WRITTEN EXERCISE: Repeat word for word the part of the items that starts at the line containing "742x530 pixels." and continues to the end of the items, including both of those ends.
---------------
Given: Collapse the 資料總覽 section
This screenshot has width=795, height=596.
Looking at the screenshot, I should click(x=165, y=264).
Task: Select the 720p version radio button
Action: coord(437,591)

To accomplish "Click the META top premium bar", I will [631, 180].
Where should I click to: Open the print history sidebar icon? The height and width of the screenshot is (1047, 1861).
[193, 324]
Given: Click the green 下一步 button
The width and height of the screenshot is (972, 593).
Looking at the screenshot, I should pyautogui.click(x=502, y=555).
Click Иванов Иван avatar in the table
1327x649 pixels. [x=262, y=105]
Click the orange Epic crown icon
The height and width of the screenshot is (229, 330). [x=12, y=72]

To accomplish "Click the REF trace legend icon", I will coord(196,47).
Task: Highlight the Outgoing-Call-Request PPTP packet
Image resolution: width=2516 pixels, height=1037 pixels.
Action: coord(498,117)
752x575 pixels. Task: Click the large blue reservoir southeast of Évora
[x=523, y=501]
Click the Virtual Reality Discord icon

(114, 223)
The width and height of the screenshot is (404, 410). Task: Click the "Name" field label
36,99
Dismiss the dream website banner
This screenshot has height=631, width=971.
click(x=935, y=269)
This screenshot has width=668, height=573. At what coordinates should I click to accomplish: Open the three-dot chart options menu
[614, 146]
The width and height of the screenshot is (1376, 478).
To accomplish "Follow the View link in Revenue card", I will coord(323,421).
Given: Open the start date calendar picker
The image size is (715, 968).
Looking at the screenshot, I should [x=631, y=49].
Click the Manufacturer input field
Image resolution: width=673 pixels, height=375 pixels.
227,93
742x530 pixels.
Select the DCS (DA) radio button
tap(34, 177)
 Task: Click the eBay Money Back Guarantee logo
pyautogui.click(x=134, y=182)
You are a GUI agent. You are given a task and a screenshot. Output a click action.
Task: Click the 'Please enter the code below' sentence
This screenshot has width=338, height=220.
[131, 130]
---------------
ANSWER TO THE TASK:
742x530 pixels.
Select the DCS (DA) radio button
tap(34, 177)
 Task: Click the eBay Money Back Guarantee logo
pyautogui.click(x=134, y=182)
You are a GUI agent. You are given a task and a screenshot. Output a click action.
Task: Click the 'Please enter the code below' sentence
This screenshot has width=338, height=220.
[131, 130]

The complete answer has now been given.